→ WHAT THIS TASK INVOLVES: Could you rewrite the HD radio discussion between "Re: This Dosen't" and "answer is obvious.", inclusive, with "grant" replaced by "subsidy"?

== PROVIDED TEXT

I’ve been reading with great interest the number of posts on here about HD radio. Can someone explain to me why these radio stations would pour hundreds of thousands of dollars, even millions, into a system like HD, test it out, and then turn it off?

Yes I am aware of the interference problem between some of the clear channel 50 kw’s as one of the reasons. But didn’t anyone do research before going to all the bother of purchasing HD equipment?

It seems to me that it’s just a waste of money. Think how many extra employees could have been hired with the money invested into a system that apparently some of the big media owners don’t plan to use.
 
Re: This Dosen't Make Any Sense (sic) Kind of funny in its own right.
It seems to me that it’s just a waste of money. Think how many extra employees could have been hired with the money invested into a system that apparently some of the big media owners don’t plan to use.

Equipment as a capital expenditure can be depreciated over a period of five years. And if you're running a NPR non-com, you can get a grant to go HD. It's a no-brainer. Employees? Pffft. Just another meaningless expense. The answer is obvious.

[/sarcasm]

OK, here's another: Broadcasters are sheep. Managers and CEO's do stupid stuff. Witness Jack in NYC.

OK, here's another. Radio is deperate and will do anything that even remotely appears to have the potential of getting and retaining listeners.

OK, here's another one. It's your turn. Go nuts.

-9-
 
HD is actually a fairly small investment, as investments go. If you have a stereo-equipped studio complex (as almost all AM and FM stations do these days), a stereo program feed out to your transmitter, a stable directional antenna system (if you have a DA at all), and your main transmitter is solid state up to the final amp (meaning built within the last 25-30 years), you can convert to HD capability simply by swapping out the exciter in your transmitter. We're probably talking, what, 20 or 30 thou? A small price for a large market, big signal station to pay.

====
== MATERIAL PROVIDED

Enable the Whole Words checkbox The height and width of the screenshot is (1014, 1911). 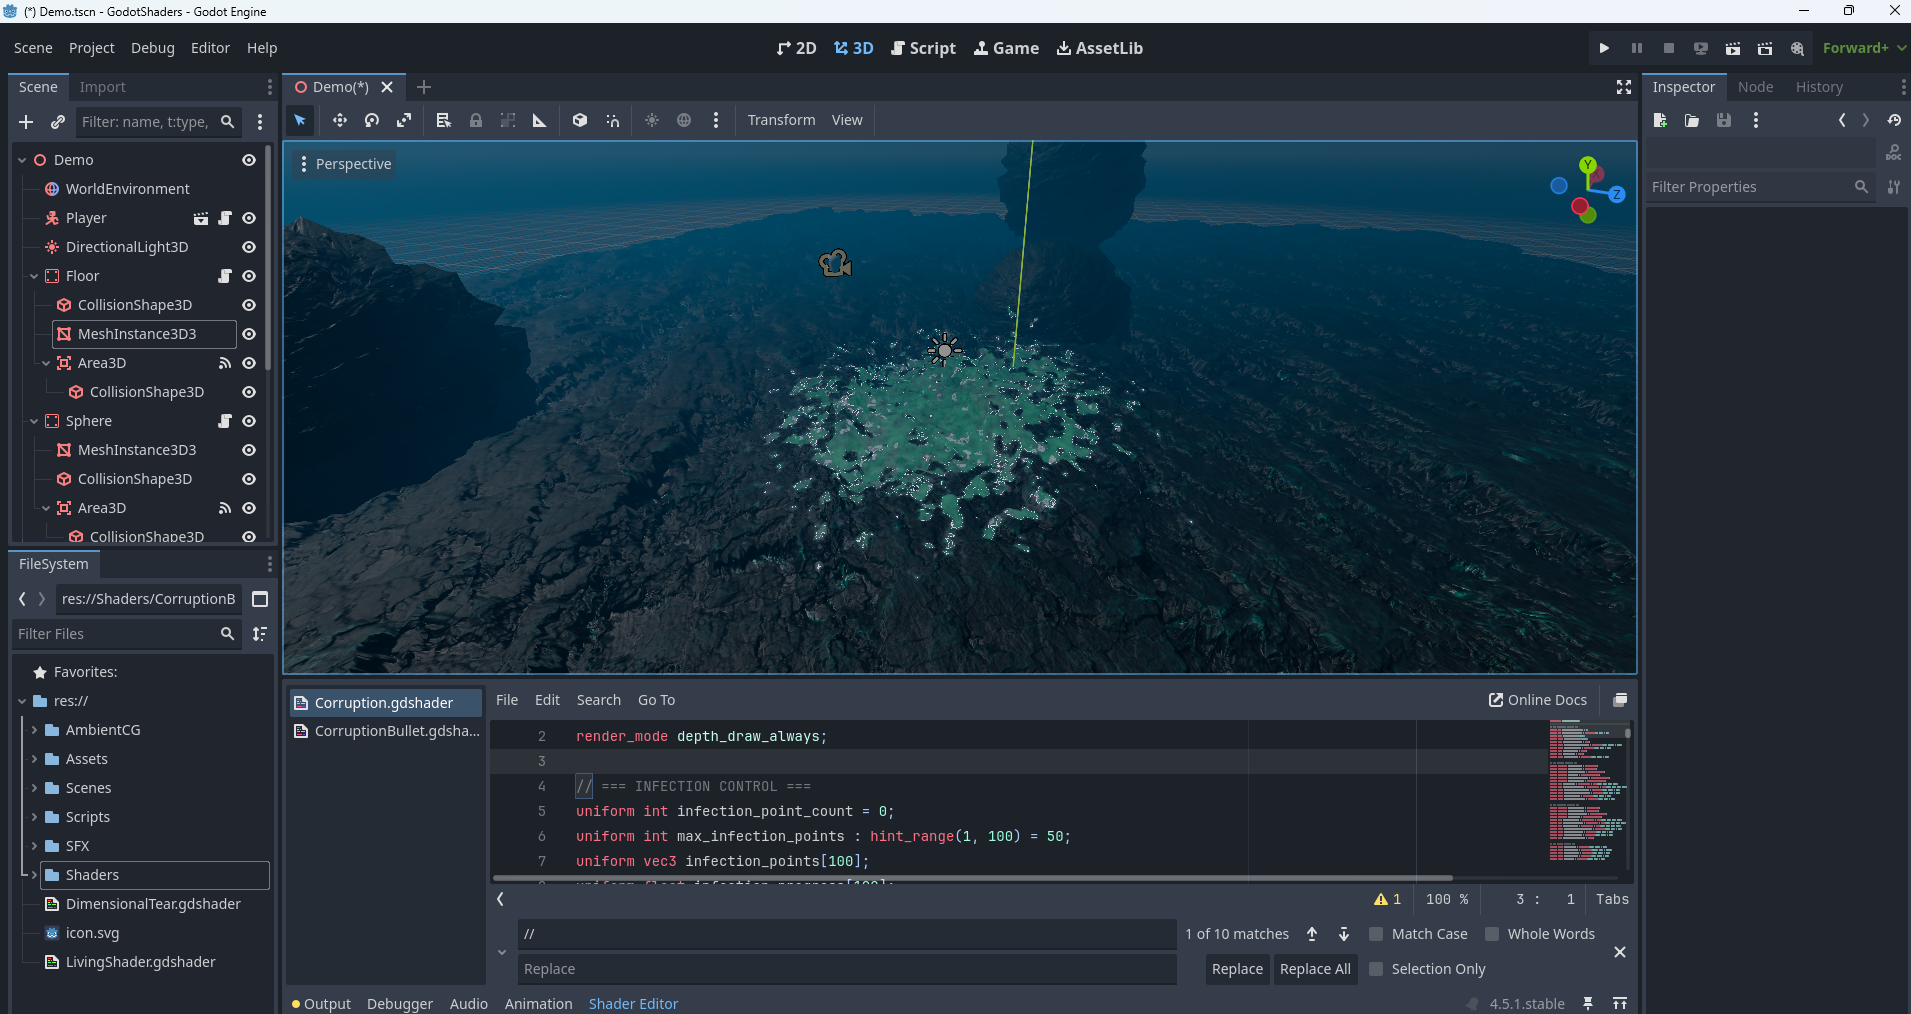[1492, 934]
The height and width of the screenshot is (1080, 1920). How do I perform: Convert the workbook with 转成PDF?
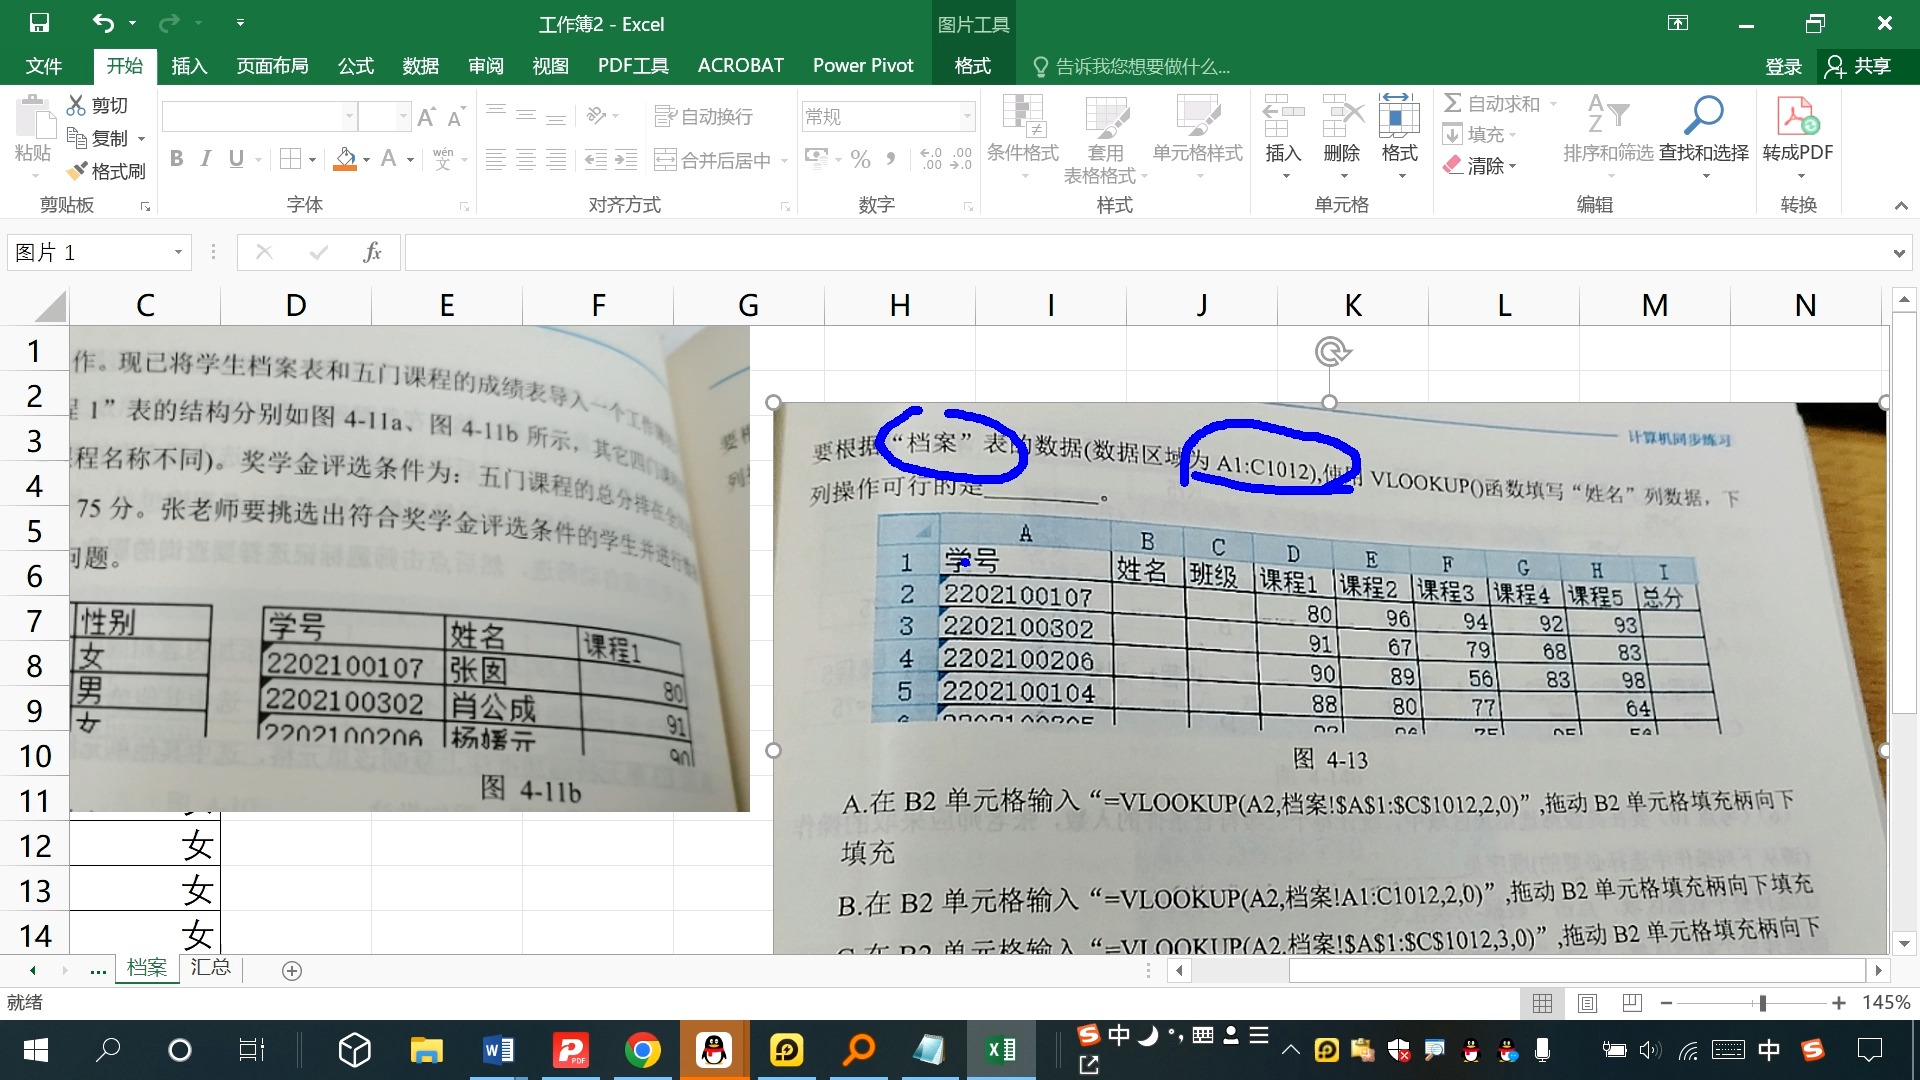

====

→ ANSWER:
Re: This Dosen't Make Any Sense (sic) Kind of funny in its own right.
It seems to me that it’s just a waste of money. Think how many extra employees could have been hired with the money invested into a system that apparently some of the big media owners don’t plan to use.

Equipment as a capital expenditure can be depreciated over a period of five years. And if you're running a NPR non-com, you can get a subsidy to go HD. It's a no-brainer. Employees? Pffft. Just another meaningless expense. The answer is obvious.